## Work required
Every line from the one with "Given: Cancel the" to the final line of the records should be printed exactly as it is, with pictures left out.

## Exercise input
_ _ _ _ _
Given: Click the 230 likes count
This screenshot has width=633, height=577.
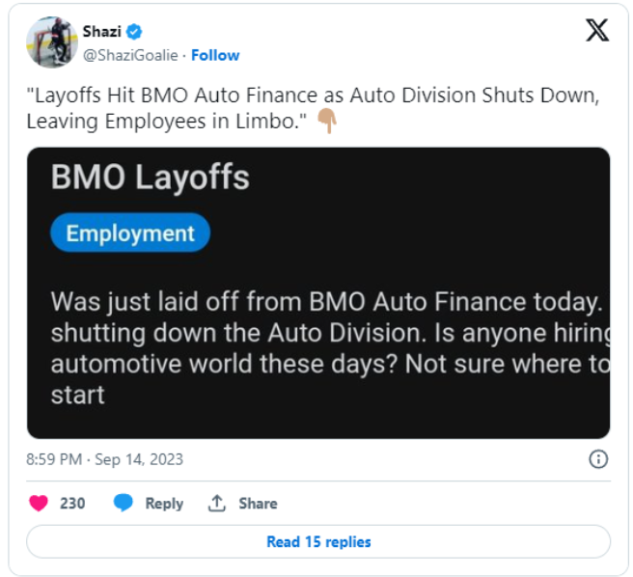Looking at the screenshot, I should (x=72, y=504).
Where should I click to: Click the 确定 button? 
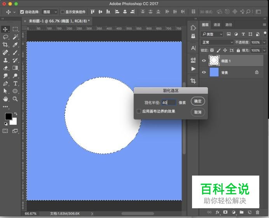197,101
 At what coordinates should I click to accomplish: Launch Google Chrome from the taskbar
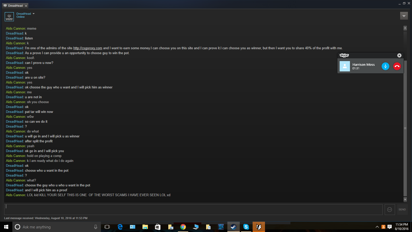(x=183, y=227)
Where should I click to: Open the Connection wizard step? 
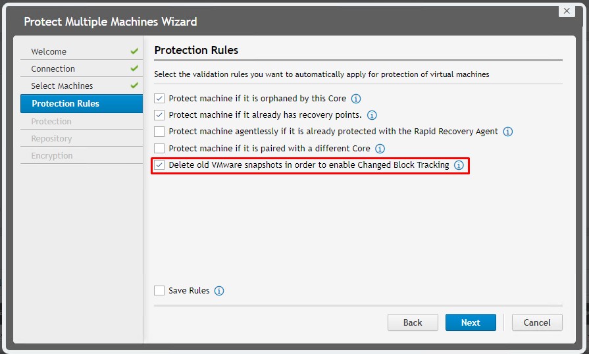[53, 68]
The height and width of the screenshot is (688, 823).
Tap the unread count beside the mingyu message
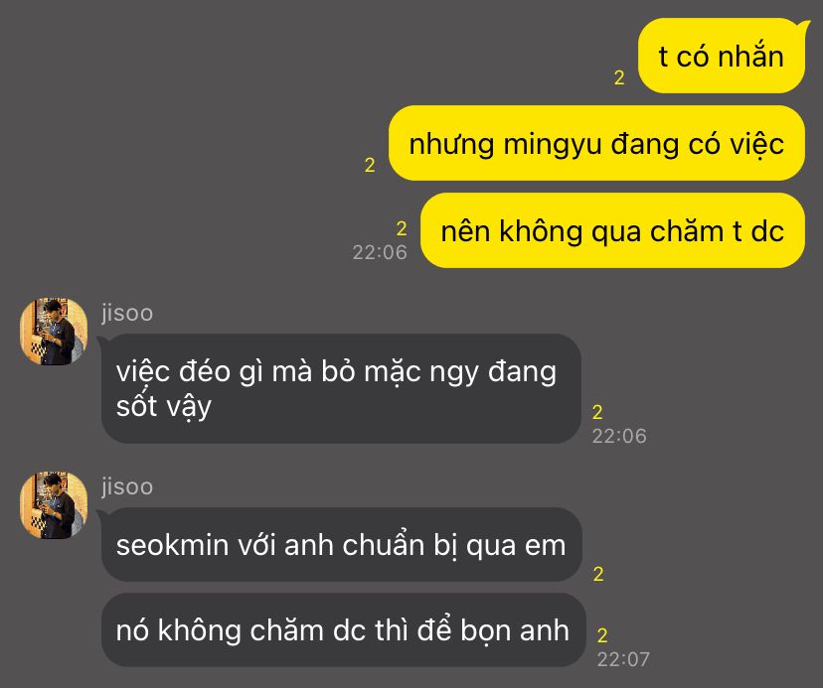tap(370, 165)
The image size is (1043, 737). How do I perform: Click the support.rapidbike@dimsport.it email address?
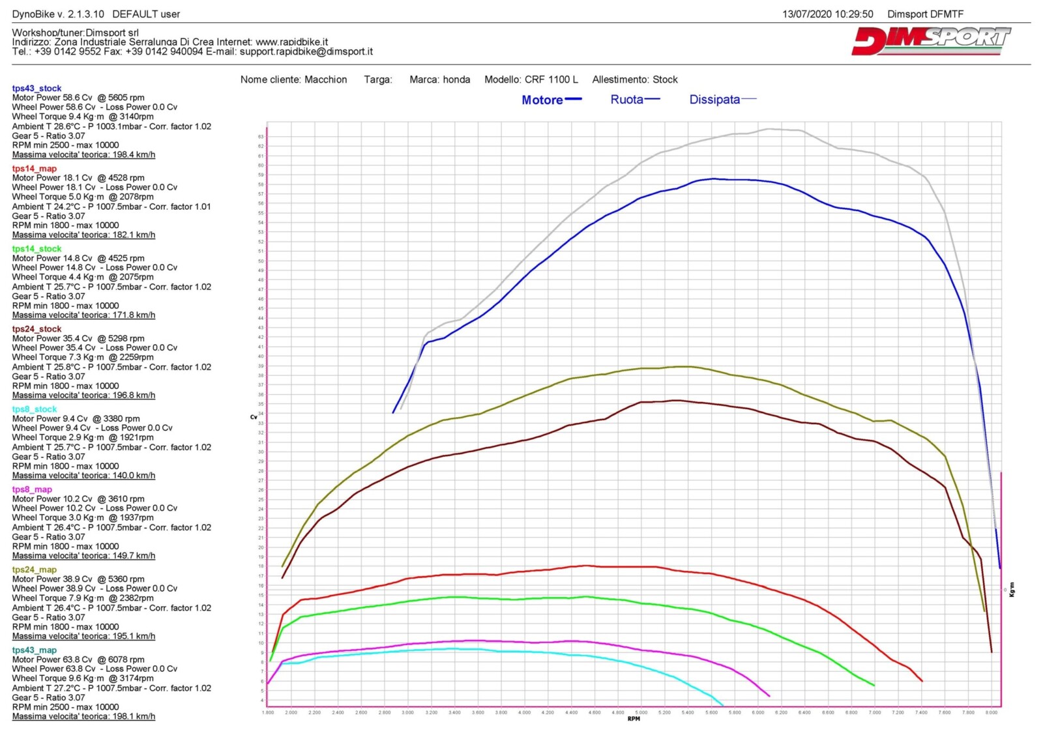pos(306,51)
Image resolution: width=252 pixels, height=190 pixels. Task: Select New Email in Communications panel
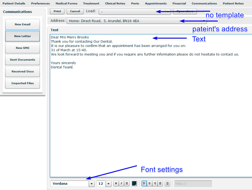[x=22, y=24]
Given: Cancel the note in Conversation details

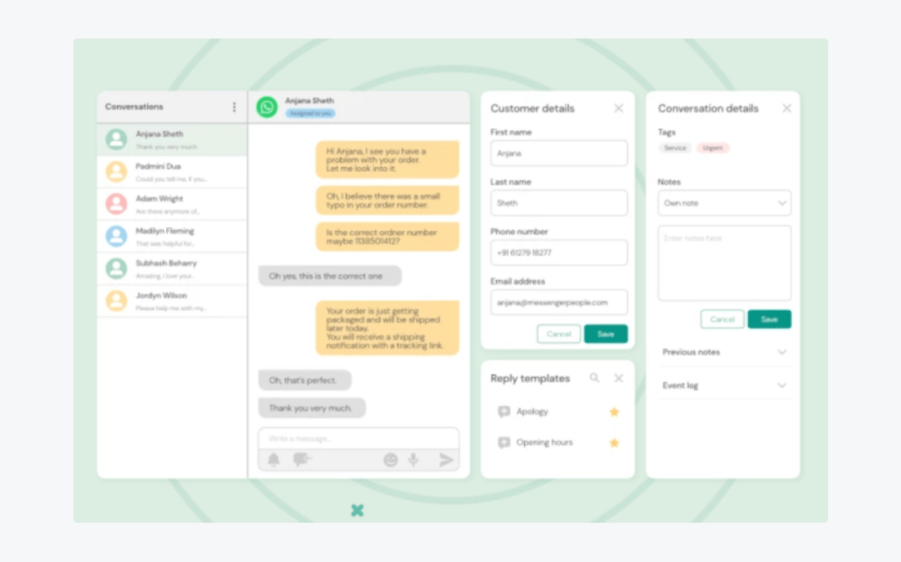Looking at the screenshot, I should click(x=722, y=319).
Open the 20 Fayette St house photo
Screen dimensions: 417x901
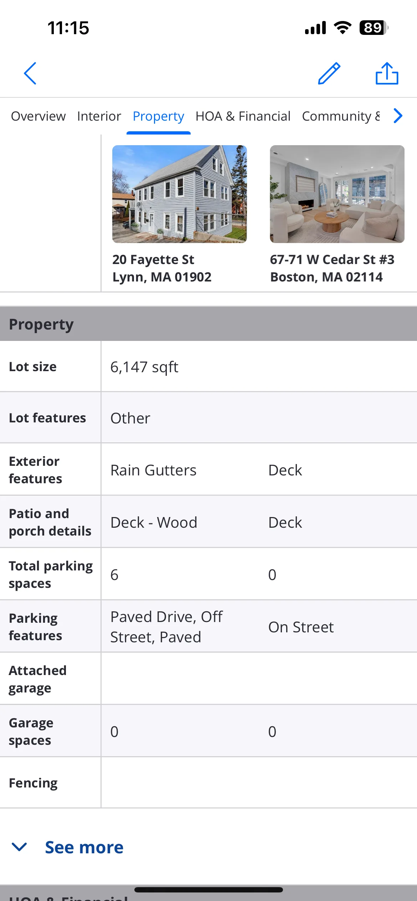click(180, 194)
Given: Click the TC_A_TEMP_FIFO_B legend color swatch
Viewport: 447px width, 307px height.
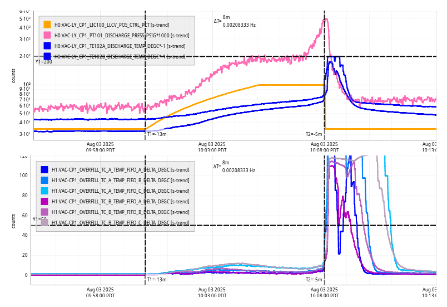Looking at the screenshot, I should [44, 181].
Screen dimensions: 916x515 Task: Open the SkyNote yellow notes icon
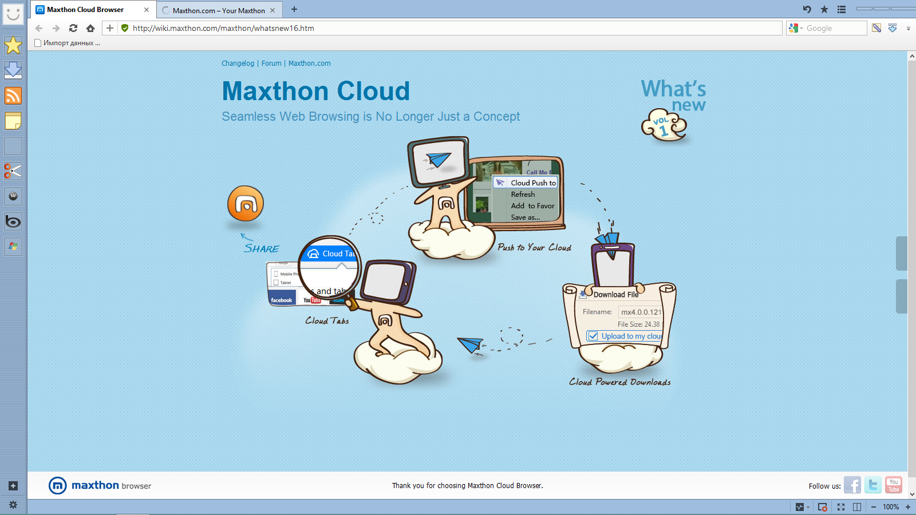point(13,121)
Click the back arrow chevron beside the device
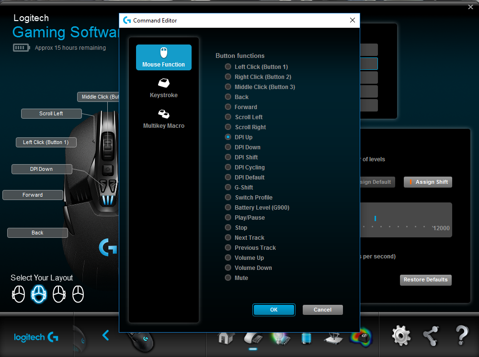The height and width of the screenshot is (357, 479). (x=106, y=335)
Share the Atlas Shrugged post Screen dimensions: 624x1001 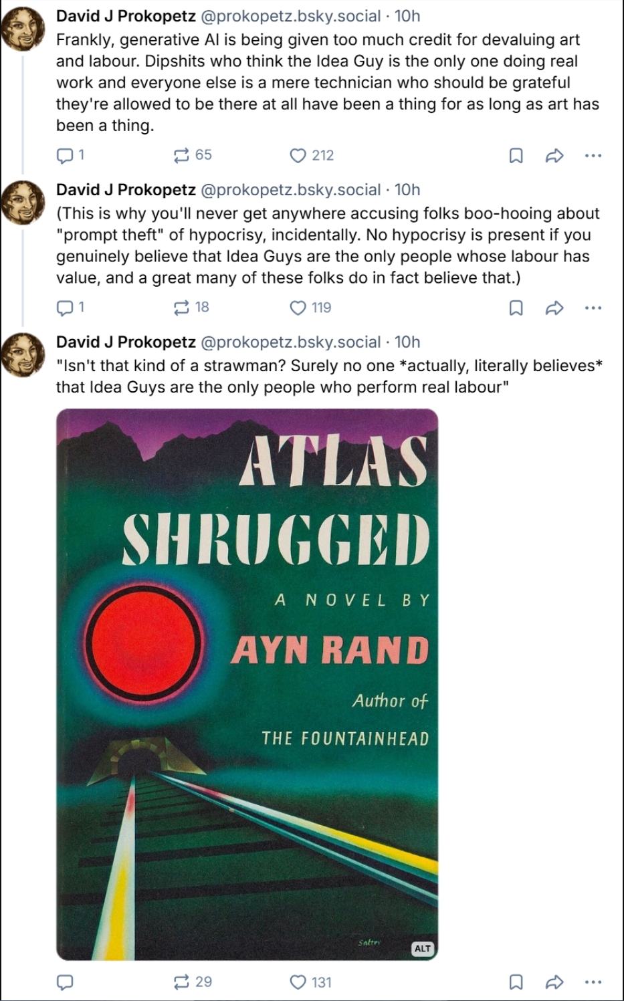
_ _ _ _ _
## Exercise solution
Given: Cancel the note in Conversation details

Looking at the screenshot, I should click(x=722, y=319).
Open the 20 Fayette St house photo
Screen dimensions: 417x901
click(180, 194)
Given: Click the TC_A_TEMP_FIFO_B legend color swatch
Viewport: 447px width, 307px height.
Looking at the screenshot, I should [44, 181].
Screen dimensions: 916x515 Task: Open the SkyNote yellow notes icon
point(13,121)
Click the back arrow chevron beside the device
The height and width of the screenshot is (357, 479). (x=106, y=335)
Share the Atlas Shrugged post Screen dimensions: 624x1001 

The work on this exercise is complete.